Exercise instructions.
Copy the following lines verbatim.

Data shown.
• • • • • • •
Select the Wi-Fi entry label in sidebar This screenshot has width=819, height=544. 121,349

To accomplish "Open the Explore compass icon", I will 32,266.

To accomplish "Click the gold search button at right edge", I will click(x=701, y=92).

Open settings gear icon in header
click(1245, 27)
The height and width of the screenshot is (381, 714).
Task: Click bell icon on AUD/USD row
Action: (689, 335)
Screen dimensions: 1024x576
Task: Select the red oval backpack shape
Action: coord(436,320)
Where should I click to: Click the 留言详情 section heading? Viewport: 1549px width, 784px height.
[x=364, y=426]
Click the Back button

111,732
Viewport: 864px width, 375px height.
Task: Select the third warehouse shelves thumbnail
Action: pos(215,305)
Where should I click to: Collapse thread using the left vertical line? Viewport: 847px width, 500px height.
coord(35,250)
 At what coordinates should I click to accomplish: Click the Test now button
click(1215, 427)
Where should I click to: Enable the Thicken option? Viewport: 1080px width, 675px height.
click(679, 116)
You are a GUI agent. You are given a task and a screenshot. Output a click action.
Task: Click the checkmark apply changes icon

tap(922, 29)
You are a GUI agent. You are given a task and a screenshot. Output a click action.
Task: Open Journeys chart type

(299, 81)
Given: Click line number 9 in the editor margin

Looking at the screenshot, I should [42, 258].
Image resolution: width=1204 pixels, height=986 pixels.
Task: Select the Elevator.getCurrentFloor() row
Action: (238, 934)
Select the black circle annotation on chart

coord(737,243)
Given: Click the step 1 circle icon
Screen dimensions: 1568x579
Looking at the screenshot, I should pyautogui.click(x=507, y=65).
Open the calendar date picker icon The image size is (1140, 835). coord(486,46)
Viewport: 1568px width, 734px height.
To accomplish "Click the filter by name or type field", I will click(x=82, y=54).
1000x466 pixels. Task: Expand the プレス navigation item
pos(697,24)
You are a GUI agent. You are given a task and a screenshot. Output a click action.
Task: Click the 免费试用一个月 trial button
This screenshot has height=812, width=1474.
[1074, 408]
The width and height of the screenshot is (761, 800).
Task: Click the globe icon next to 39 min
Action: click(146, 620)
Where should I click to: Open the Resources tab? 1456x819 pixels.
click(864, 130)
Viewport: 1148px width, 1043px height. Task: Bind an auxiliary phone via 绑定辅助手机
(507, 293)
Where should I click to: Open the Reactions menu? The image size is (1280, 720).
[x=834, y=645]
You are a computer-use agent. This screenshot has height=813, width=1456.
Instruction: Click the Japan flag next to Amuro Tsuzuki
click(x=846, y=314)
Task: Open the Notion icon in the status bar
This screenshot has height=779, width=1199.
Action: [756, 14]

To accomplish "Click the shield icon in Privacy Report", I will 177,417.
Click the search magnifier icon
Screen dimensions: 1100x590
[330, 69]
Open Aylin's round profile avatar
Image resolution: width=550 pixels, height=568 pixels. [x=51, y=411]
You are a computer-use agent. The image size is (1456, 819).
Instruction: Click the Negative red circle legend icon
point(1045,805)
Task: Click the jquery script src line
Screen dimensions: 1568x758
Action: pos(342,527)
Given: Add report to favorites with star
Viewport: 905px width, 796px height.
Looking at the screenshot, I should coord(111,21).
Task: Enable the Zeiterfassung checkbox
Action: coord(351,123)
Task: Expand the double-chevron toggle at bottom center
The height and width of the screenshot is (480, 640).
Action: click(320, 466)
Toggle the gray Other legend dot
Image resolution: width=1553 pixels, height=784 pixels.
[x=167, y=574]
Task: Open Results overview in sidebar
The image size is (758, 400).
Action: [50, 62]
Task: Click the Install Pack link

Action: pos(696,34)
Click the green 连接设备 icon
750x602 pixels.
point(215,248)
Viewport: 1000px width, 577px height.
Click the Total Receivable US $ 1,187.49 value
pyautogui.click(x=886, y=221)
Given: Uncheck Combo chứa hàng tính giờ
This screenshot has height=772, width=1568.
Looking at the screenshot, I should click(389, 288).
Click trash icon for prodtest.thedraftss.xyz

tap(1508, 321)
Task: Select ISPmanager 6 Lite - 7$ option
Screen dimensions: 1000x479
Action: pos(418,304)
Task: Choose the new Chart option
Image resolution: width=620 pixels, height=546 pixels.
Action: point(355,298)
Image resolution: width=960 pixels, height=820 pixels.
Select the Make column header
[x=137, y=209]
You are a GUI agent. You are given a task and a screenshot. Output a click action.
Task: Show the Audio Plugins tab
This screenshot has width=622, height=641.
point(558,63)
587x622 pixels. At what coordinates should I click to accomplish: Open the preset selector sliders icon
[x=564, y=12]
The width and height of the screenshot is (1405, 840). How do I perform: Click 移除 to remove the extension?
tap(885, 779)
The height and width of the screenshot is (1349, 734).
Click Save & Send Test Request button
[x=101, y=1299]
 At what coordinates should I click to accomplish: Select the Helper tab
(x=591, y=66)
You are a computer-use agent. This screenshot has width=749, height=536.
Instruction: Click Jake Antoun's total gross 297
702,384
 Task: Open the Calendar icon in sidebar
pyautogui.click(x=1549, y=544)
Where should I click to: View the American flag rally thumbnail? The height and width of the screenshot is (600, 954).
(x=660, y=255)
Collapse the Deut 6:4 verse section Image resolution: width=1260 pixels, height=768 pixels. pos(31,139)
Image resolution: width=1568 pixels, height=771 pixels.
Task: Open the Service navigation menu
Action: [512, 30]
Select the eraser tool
• • • • • • •
Correct result.
Select the Wi-Fi entry label in sidebar This screenshot has width=819, height=544. 121,349

To accomplish "Open the Explore compass icon", I will 32,266.

To accomplish "Click the gold search button at right edge", I will click(x=701, y=92).

Open settings gear icon in header
click(1245, 27)
The height and width of the screenshot is (381, 714).
Task: Click bell icon on AUD/USD row
Action: (689, 335)
Screen dimensions: 1024x576
Task: Select the red oval backpack shape
Action: coord(436,320)
Where should I click to: Click the 留言详情 section heading? Viewport: 1549px width, 784px height.
[x=364, y=426]
Click the Back button

111,732
Viewport: 864px width, 375px height.
Task: Select the third warehouse shelves thumbnail
Action: pos(215,305)
Where should I click to: Collapse thread using the left vertical line? Viewport: 847px width, 500px height.
coord(35,250)
 At what coordinates should I click to accomplish: Click the Test now button
click(1215, 427)
Where should I click to: Enable the Thicken option? Viewport: 1080px width, 675px height.
click(679, 116)
You are a GUI agent. You are given a task and a screenshot. Output a click action.
Task: Click the checkmark apply changes icon

tap(922, 29)
You are a GUI agent. You are given a task and a screenshot. Output a click action.
Task: Open Journeys chart type

(299, 81)
Given: Click line number 9 in the editor margin

Looking at the screenshot, I should [42, 258].
Image resolution: width=1204 pixels, height=986 pixels.
Task: Select the Elevator.getCurrentFloor() row
Action: (238, 934)
Select the black circle annotation on chart

coord(737,243)
Given: Click the step 1 circle icon
Screen dimensions: 1568x579
Looking at the screenshot, I should pyautogui.click(x=507, y=65).
Open the calendar date picker icon The image size is (1140, 835). coord(486,46)
Viewport: 1568px width, 734px height.
To accomplish "Click the filter by name or type field", I will click(x=82, y=54).
1000x466 pixels. Task: Expand the プレス navigation item
pos(697,24)
You are a GUI agent. You are given a task and a screenshot. Output a click action.
Task: Click the 免费试用一个月 trial button
This screenshot has height=812, width=1474.
[1074, 408]
The width and height of the screenshot is (761, 800).
Task: Click the globe icon next to 39 min
Action: click(146, 620)
Where should I click to: Open the Resources tab? 1456x819 pixels.
click(864, 130)
Viewport: 1148px width, 1043px height. Task: Bind an auxiliary phone via 绑定辅助手机
(507, 293)
Where should I click to: Open the Reactions menu? The image size is (1280, 720).
[x=834, y=645]
You are a computer-use agent. This screenshot has height=813, width=1456.
Instruction: Click the Japan flag next to Amuro Tsuzuki
click(x=846, y=314)
Task: Open the Notion icon in the status bar
This screenshot has height=779, width=1199.
Action: [756, 14]

To accomplish "Click the shield icon in Privacy Report", I will 177,417.
Click the search magnifier icon
Screen dimensions: 1100x590
[330, 69]
Open Aylin's round profile avatar
Image resolution: width=550 pixels, height=568 pixels. [x=51, y=411]
You are a computer-use agent. The image size is (1456, 819).
Instruction: Click the Negative red circle legend icon
point(1045,805)
Task: Click the jquery script src line
Screen dimensions: 1568x758
Action: pos(342,527)
Given: Add report to favorites with star
Viewport: 905px width, 796px height.
Looking at the screenshot, I should coord(111,21).
Task: Enable the Zeiterfassung checkbox
Action: coord(351,123)
Task: Expand the double-chevron toggle at bottom center
The height and width of the screenshot is (480, 640).
Action: click(320, 466)
Toggle the gray Other legend dot
Image resolution: width=1553 pixels, height=784 pixels.
[x=167, y=574]
Task: Open Results overview in sidebar
The image size is (758, 400).
Action: [50, 62]
Task: Click the Install Pack link

Action: pos(696,34)
Click the green 连接设备 icon
750x602 pixels.
point(215,248)
Viewport: 1000px width, 577px height.
Click the Total Receivable US $ 1,187.49 value
pyautogui.click(x=886, y=221)
Given: Uncheck Combo chứa hàng tính giờ
This screenshot has height=772, width=1568.
Looking at the screenshot, I should click(389, 288).
Click trash icon for prodtest.thedraftss.xyz

tap(1508, 321)
Task: Select ISPmanager 6 Lite - 7$ option
Screen dimensions: 1000x479
Action: pos(418,304)
Task: Choose the new Chart option
Image resolution: width=620 pixels, height=546 pixels.
Action: point(355,298)
Image resolution: width=960 pixels, height=820 pixels.
Select the Make column header
[x=137, y=209]
You are a GUI agent. You are given a task and a screenshot. Output a click action.
Task: Show the Audio Plugins tab
This screenshot has width=622, height=641.
point(558,63)
587x622 pixels. At what coordinates should I click to accomplish: Open the preset selector sliders icon
[x=564, y=12]
The width and height of the screenshot is (1405, 840). How do I perform: Click 移除 to remove the extension?
tap(885, 779)
The height and width of the screenshot is (1349, 734).
Click Save & Send Test Request button
[x=101, y=1299]
 At what coordinates should I click to accomplish: Select the Helper tab
(x=591, y=66)
You are a computer-use agent. This screenshot has width=749, height=536.
Instruction: Click Jake Antoun's total gross 297
702,384
 Task: Open the Calendar icon in sidebar
pyautogui.click(x=1549, y=544)
Where should I click to: View the American flag rally thumbnail? The height and width of the screenshot is (600, 954).
(x=660, y=255)
Collapse the Deut 6:4 verse section Image resolution: width=1260 pixels, height=768 pixels. pos(31,139)
Image resolution: width=1568 pixels, height=771 pixels.
Task: Open the Service navigation menu
Action: [512, 30]
Select the eraser tool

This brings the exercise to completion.